ConocoPhillips Alaska announced Friday that it has started oil production at its Fiord West Kuparuk reservoir, a satellite of its Alpine field.
The start of oil flow followed the drilling of a well that ConocoPhillips said set an extended-reach record. The well was drilled about a month ago by Doyon 26, the largest mobile drill rig in North America and nicknamed “The Beast.”
The rig, owned by Doyon Drilling, is capable of drilling more than 40,000 feet, ConocoPhillips said. For Fiord West Kuparuk, it hit a distance of 35,526 feet, ConocoPhillips said.

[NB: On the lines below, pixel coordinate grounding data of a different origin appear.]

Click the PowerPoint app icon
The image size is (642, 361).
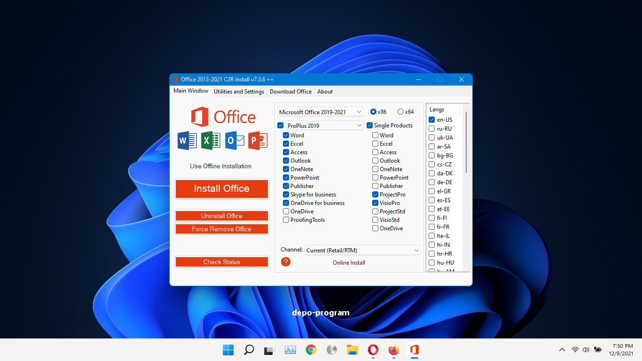click(257, 141)
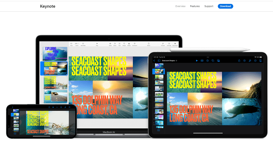Tap the blue Play button on iPad
The height and width of the screenshot is (163, 273).
coord(197,61)
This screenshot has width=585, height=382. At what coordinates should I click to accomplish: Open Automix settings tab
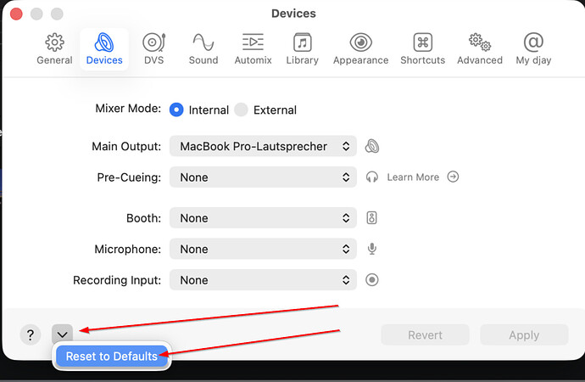[x=253, y=49]
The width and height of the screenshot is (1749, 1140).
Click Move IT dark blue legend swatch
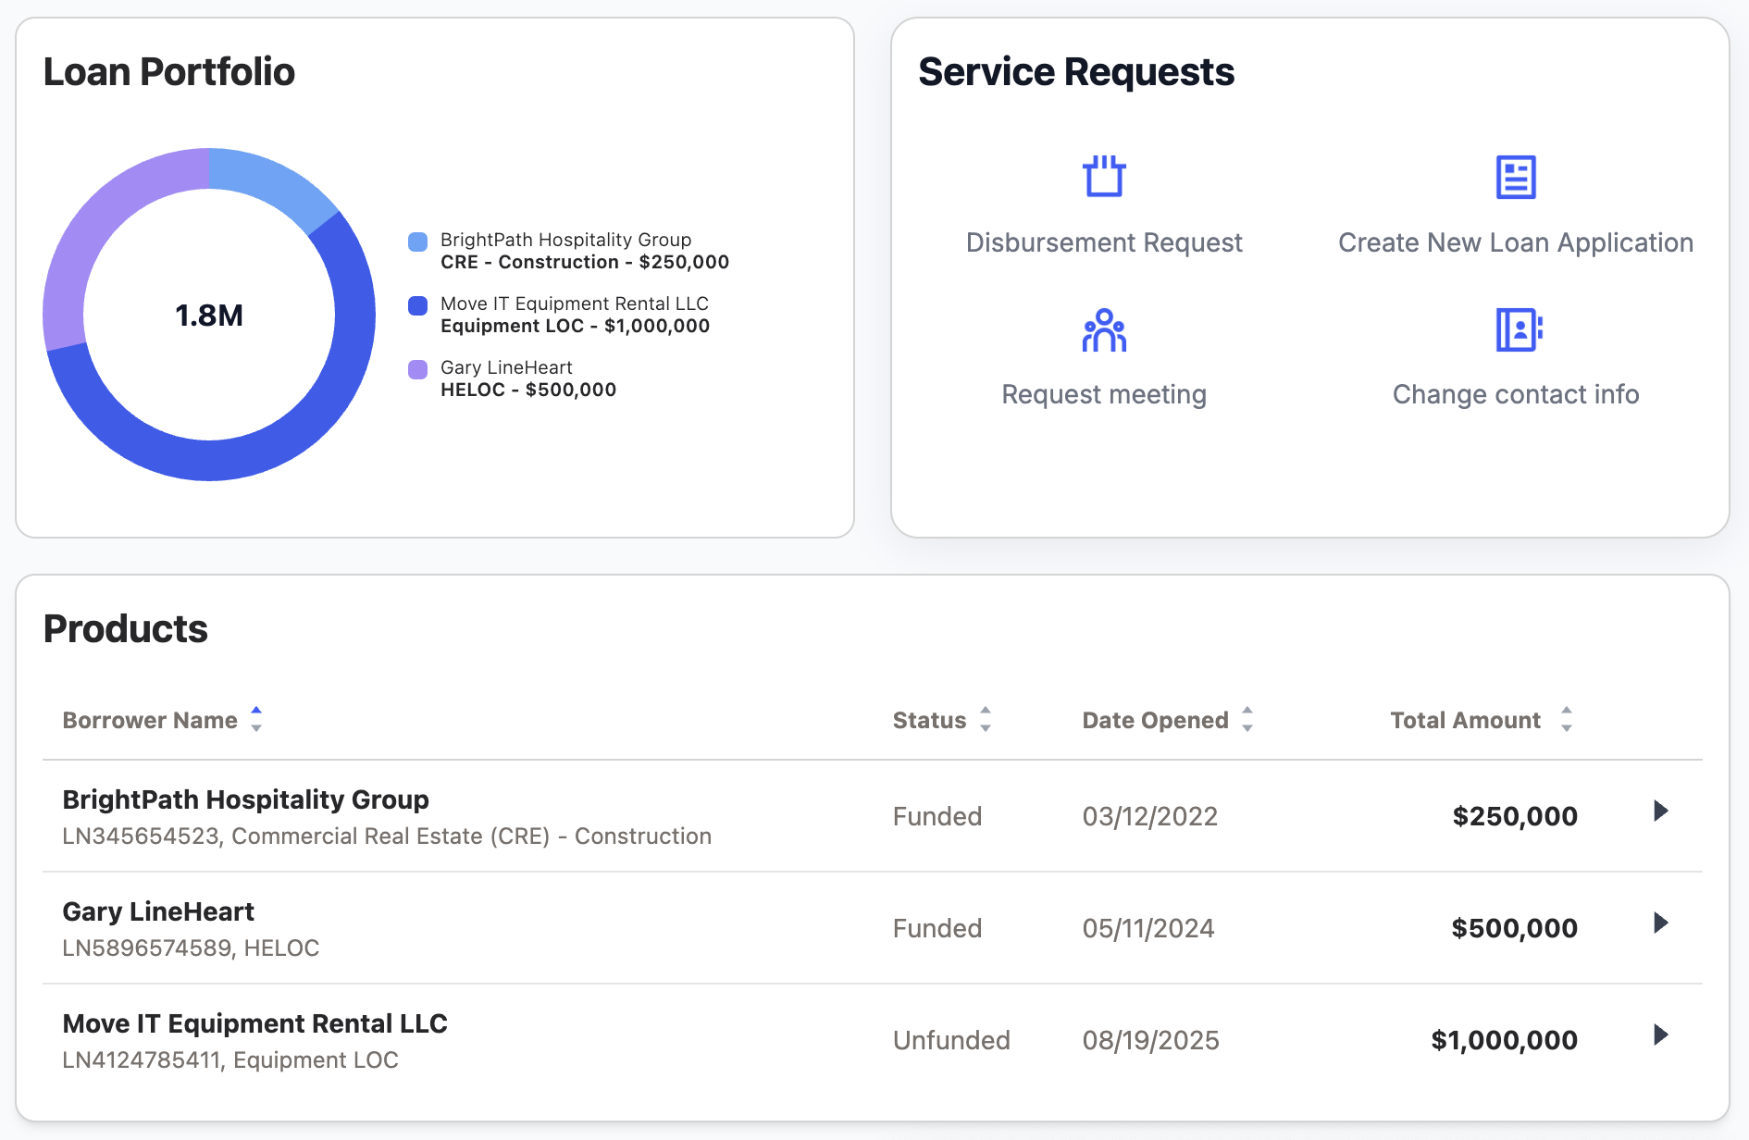pyautogui.click(x=418, y=305)
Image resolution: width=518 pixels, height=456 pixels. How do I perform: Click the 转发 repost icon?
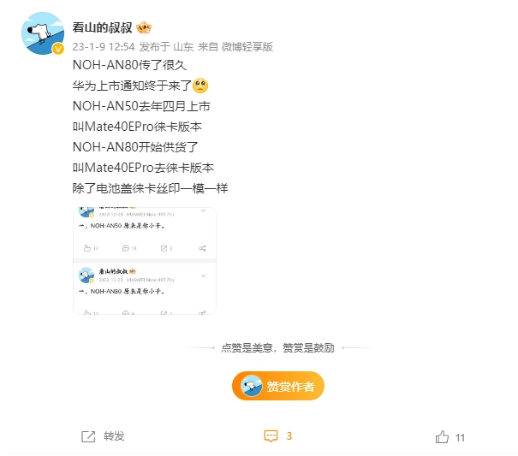88,436
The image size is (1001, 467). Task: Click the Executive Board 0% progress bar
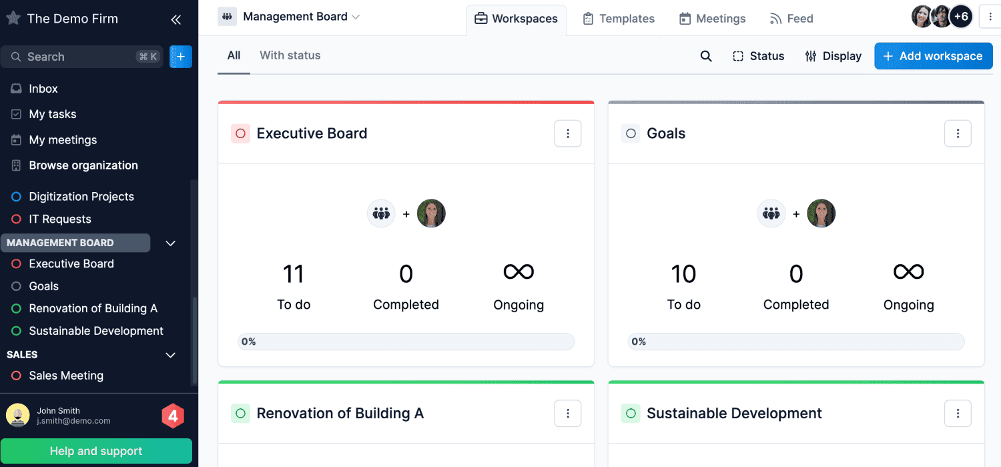pyautogui.click(x=406, y=342)
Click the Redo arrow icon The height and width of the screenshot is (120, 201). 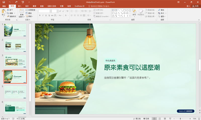tap(16, 2)
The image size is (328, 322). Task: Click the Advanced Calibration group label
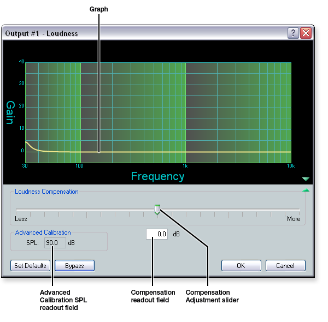[43, 232]
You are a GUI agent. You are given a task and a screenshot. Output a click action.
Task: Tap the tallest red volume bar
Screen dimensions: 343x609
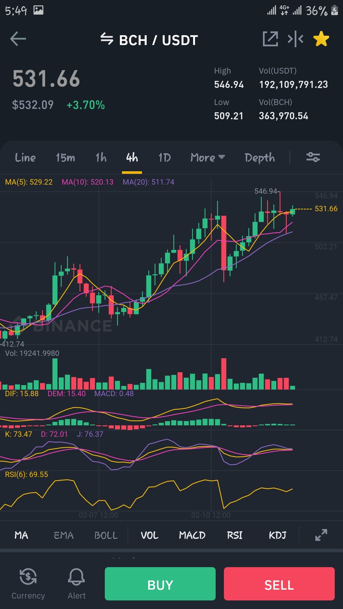click(x=224, y=374)
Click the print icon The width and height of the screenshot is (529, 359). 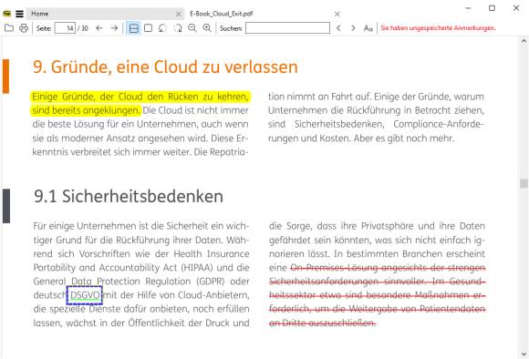tap(24, 28)
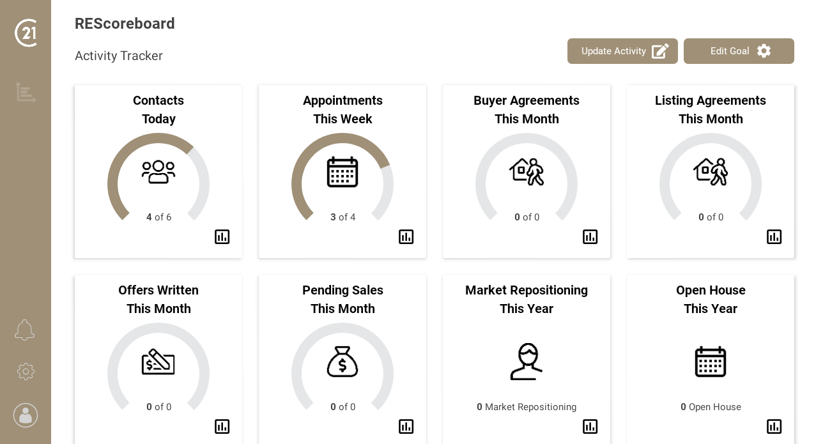Click the Update Activity button
The width and height of the screenshot is (816, 444).
[x=622, y=51]
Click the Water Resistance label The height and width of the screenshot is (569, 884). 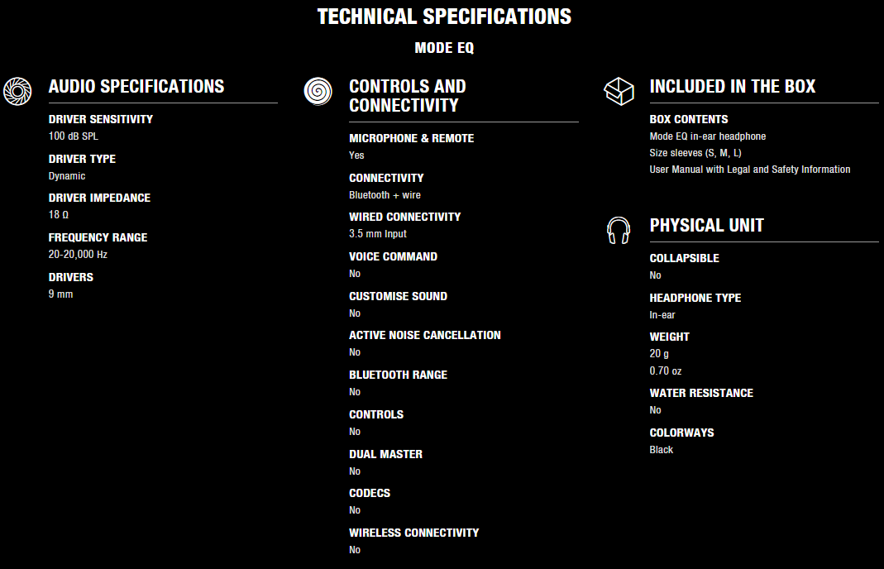pos(701,393)
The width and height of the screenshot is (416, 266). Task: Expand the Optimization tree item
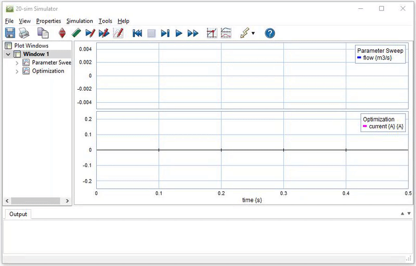coord(17,71)
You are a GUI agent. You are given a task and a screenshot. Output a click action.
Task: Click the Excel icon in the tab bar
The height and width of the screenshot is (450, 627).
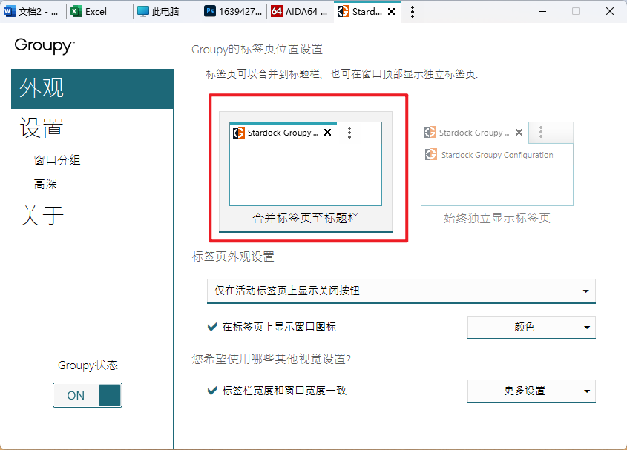(x=76, y=12)
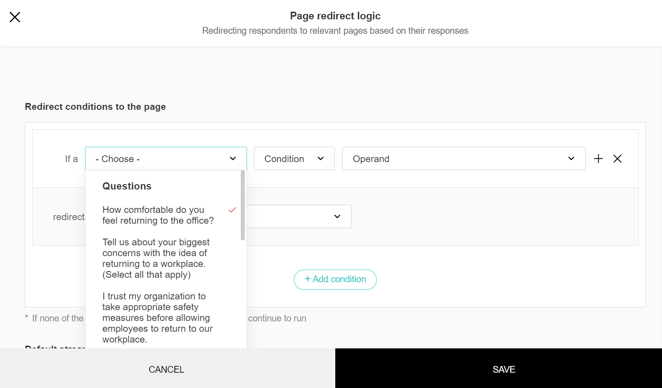Select the 'Tell us about your biggest concerns' question
Image resolution: width=662 pixels, height=388 pixels.
tap(156, 258)
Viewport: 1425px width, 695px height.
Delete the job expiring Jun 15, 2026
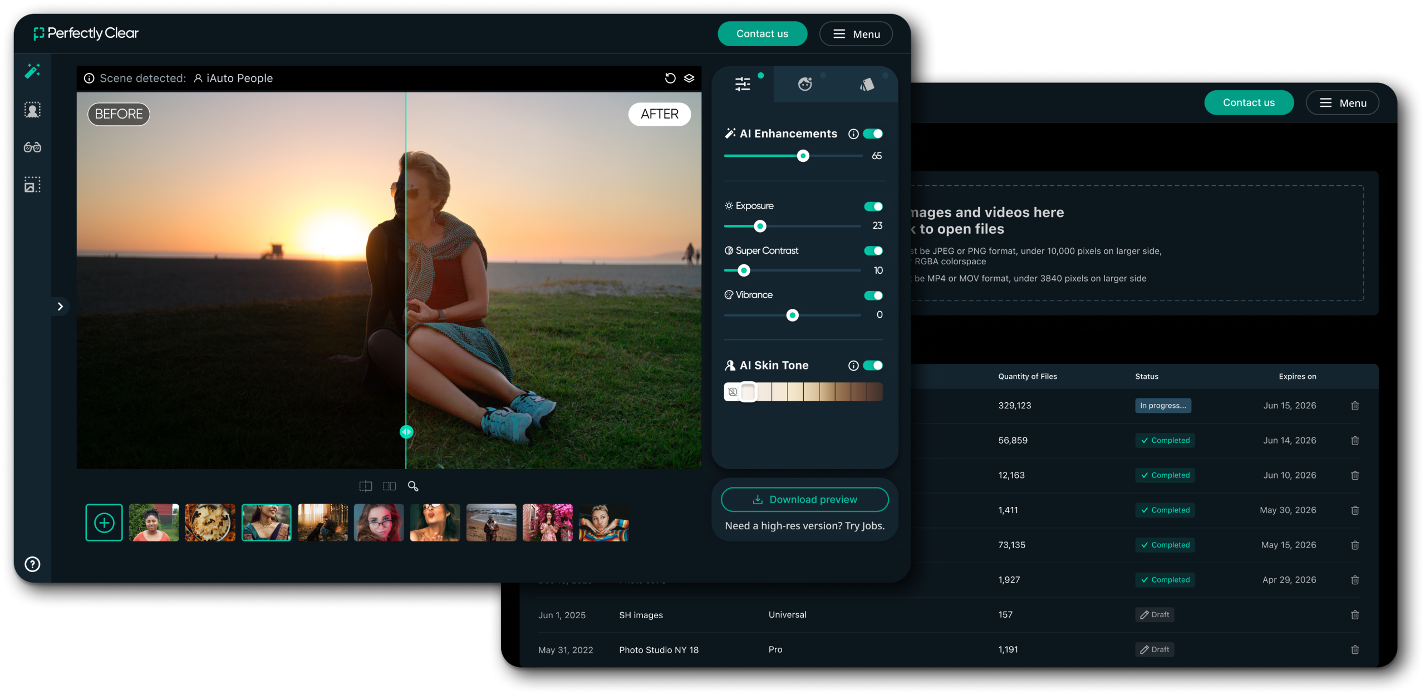point(1355,406)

That is a distance record for a horizontal well drilled on land, the company said.
The well was drilled from the CD2 pad within the existing Colville River Unit, the company said.
“This project opens a new era we call ‘growth without gravel’ where we can use extended reach technology to access 60 percent more acreage from a single pad, dramatically reducing our footprint and enabling us to safely produce from environmentally sensitive areas,” Erec Isaacson, president of ConocoPhillips Alaska, said in the company’s statement.
Fiord West Kuparuk is located about 12 miles north of the village of Nuiqsut and is on state land just east of the National Petroleum Reserve in Alaska, according to state information.
It is expected to produce 20,000 barrels per day at peak production, ConocoPhillips has said in the past.
Production started on Wednesday, and volume from the single well was already 10,000 barrels a day, the company said in its statement released on Friday.